JPMorgan American (JAM) is a sound choice for core US equity exposure. Fund manager Garrett Fish has been in charge here since November 2002 and has more than 25 years of investment experience. Fish draws upon the extensive wider fund manager and analyst resource available to him at J.P. Morgan. The fund has an allocation to smaller companies that varies between 0% and 11%.
A good return for an active investor against what is a very demanding index to outperform
Lately this has been around 4% and is outsourced to J.P. Morgan veteran Eytan Shapiro, who has been responsible for the small caps in this fund since July 2005, though his expertise in small-cap growth investing extends back to 1992.
Fish uses both fundamental analysis from the US equity team and outputs from the behavioural finance unit when picking stocks for his portfolios.

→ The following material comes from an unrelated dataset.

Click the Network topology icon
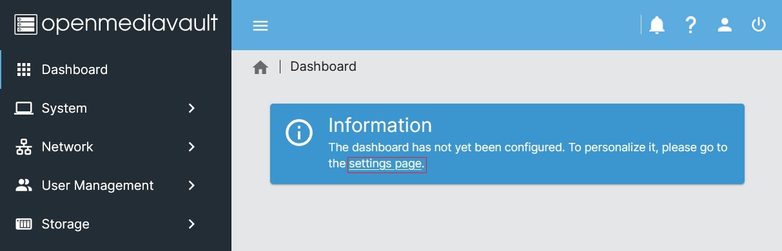782x251 pixels. tap(24, 147)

For this fund, Fish looks for high-quality growth stocks and focusses heavily on cash flow and its deployment when assessing a company. From a behavioural standpoint, the team screens on earnings and price momentum, among other factors.
The results are brought together with a sanity check by the analysts and all stocks are given a ranking. Fish then uses these rankings to construct his portfolio, as well as to provide a sell signal for stocks whose ranks are deteriorating.
From November 2002 to the end of February 2016, Fish has produced gains that exceed the fund’s US large-cap blend equity Morningstar Category by an annualised 146 basis points and the S&P 500 by a more modest five basis points. This represents a good return for an active investor against what is a very demanding index to outperform.
One area of evolution in the process concerns the asset-allocation model that has historically driven gearing decisions. This model looks at the attractiveness of equities relative to bonds but since the financial crisis in 2008, it hasn’t been effective and signals have been confused. Fish and the board have collectively agreed to override this model for the time being, until normality returns in its output.
The approach with regard to gearing is to maintain it around the 10% level, with minor positioning around this taken at the discretion of the manager. Should Fish feel very strongly about market levels he and the board have flexibility to hold modest levels of cash or gear up to 20% of net assets. When the debenture redeems in 2018 it will remove a material headwind for the fund.
We feel comfortable in Fish’s long-proven ability to harness the output of the quantitative model at J.P. Morgan blended with the behavioural finance team to construct a high quality but value-conscious portfolio of predominately US large cap stocks. The fund has demonstrated consistent yet meaningful outperformance of peers and retains its Morningstar Analyst Rating of Bronze.